Friday 18 September 2009

What a Fail

Working ceased at around 11.45pm last night and that's why I didn't post. I was completely shattered and had to do a politics essay on the contradiction within the term 'Liberal Democracy'. When I finished it I couldn't stay awake and flew into bed like a salmon. Using hindsight though I learnt that when you're in high pressure situations it's far better to relax. This is the opposite to how I usually think whereby I try to think harder and get everything done faster. I learnt that there isn't a more useful ally than a clear head. Except perhaps one with nuclear wareheads.

Now for today.

All my UCAS application has been completed including my personal statement. Universities will love it - on the condition they love pretentious, arrogant people who blow their own trumpets until their lungs explode...
Fortunately I'm told that any decent statement creates a sense of discomfort with it's author and that it's quite normal to worry about sounding like a prick.

My day did start pretty awfully. The teacher writing my reference approached me and said, "surprisingly for an English student your statement doesn't 'flow'".
Translation; "how can you possibly be studying English with a personal statement like that you illiterate fool?!"
My response was to rewrite almost the entire thing, which took up most of my free periods.

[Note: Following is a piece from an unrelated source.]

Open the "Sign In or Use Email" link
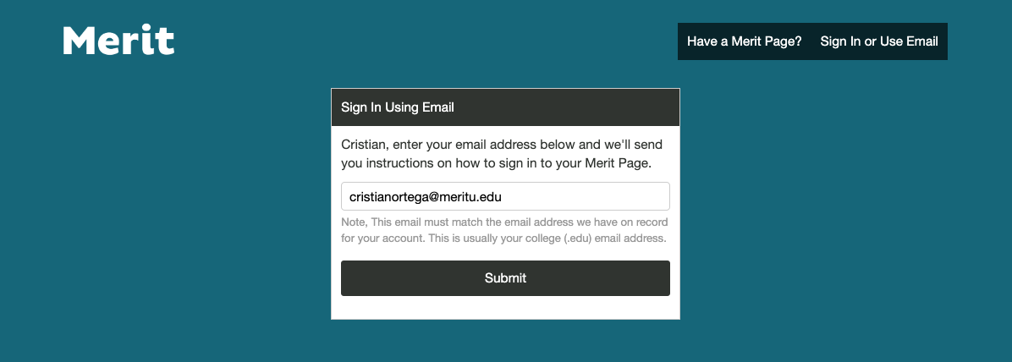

Rugby training today was intense. I couldn't finish the fitness drill and am embarrassed to admit it. I couldn't see clearly and I found it hard to balance. Extremely humiliating. Soon after, as if to add to this humiliation, my right calf muscle went and suddenly I could no longer run properly and was forced to sit out the rest of the session holding an ice back to my leg. What a fail.

I made no attempt to go out this evening as I wanted to watch Derron Brown attempt to get his viewers stuck to their chairs. Nothing happened. What a fail.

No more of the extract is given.